5.2 Post-MVP Considerations

  • Diff view comparing rendered output between two contexts.
  • History view capturing recent renderings with ability to revert to previous context states.
  • Visual designer for composing context objects with form-based editing.
  • Collaboration mode for sharing live previews during pair programming (requires Live Share).

6. User Experience

  • UI Components:
    • Template Preview WebView with responsive layout, toolbar for refresh/export, and view mode toggle, opened beside the active editor for a simultaneous editing experience.
    • Activity bar icon for "Go Template Studio" opening a custom view container with context explorer and history.
    • Inline status bar item displaying active context set.
    • Auto-updating preview surface that re-renders when either the template or context file is saved, ensuring feedback stays in sync without manual refresh.
  • Workflow Example:
    1. Developer opens templates/email.html.
    2. Activates preview (Cmd/Ctrl+Shift+P → "Preview Go Template").
    3. Selects context welcome_user.json from side panel; preview updates instantly.
    4. Modifies template or context; preview reflects changes in real time.
    5. Exports rendered HTML to out/email.html via toolbar or copies to clipboard for quick sharing.

7. Technical Requirements

  • Built using VS Code Extension API (vscode npm module) with TypeScript.
  • Uses Go's text/template and html/template via lightweight backend process executed with the system Go binary.
  • Provides fallback rendering engine implemented in WASM/Node for environments without Go installed (post-MVP if needed).
  • Supports VS Code versions 1.85.0 and above (align with stable API features).
  • Configuration stored in .vscode/goTemplateStudio.json with schema validation and multi-root workspace awareness.
  • Unit tests via @vscode/test-electron and integration smoke tests for rendering commands.
  • Telemetry is optional/opt-in and limited to anonymous feature usage counts to respect user privacy.

8. Dependencies & Risks

  • Dependencies: Go runtime availability, VS Code API stability, Node.js environment.
  • Risks:
    • Performance issues when rendering large templates or contexts; mitigate with streaming and caching.
    • Security of executing template functions; sandbox custom functions and warn about side effects.
    • Complexity of supporting both text/template and html/template; ensure consistent feature support.

Data:
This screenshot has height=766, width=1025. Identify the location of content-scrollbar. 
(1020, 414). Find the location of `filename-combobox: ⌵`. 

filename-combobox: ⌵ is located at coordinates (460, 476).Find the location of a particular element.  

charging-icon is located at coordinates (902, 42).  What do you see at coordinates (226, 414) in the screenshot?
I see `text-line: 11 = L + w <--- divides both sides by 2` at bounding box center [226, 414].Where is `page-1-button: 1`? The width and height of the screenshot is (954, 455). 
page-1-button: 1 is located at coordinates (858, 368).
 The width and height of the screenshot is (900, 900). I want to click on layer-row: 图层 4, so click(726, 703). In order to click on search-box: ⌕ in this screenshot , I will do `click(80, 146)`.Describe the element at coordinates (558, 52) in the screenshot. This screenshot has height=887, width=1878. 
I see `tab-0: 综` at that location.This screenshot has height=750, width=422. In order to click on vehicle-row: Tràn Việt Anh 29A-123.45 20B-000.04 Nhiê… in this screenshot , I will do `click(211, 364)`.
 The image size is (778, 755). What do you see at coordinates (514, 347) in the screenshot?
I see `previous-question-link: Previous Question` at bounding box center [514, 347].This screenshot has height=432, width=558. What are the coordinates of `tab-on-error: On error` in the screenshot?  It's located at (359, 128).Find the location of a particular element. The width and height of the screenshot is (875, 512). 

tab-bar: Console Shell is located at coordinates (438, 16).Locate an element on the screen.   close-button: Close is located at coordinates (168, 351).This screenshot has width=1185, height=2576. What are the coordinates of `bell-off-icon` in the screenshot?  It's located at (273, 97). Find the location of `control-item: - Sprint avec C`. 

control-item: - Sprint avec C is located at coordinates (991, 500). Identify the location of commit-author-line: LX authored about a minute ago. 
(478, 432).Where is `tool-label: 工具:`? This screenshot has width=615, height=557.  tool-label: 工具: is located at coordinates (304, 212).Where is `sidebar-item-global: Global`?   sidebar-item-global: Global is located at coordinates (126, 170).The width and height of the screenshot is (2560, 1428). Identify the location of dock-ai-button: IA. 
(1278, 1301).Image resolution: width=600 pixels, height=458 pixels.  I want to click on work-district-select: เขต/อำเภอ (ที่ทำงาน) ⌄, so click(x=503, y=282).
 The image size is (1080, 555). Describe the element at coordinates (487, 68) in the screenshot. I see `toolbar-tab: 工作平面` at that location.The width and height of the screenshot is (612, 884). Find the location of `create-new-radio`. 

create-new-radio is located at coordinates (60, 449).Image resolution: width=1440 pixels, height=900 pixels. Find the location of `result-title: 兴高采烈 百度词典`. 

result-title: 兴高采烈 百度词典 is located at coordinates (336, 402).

Task instructions: List every post-MVP consideration given in the Go Template Studio text, with a short description of each.

Task output:
- Diff view: compares rendered output between two contexts.
- History view: captures recent renderings and can revert to previous context states.
- Visual designer: composes context objects with form-based editing.
- Collaboration mode: shares live previews during pair programming (requires Live Share).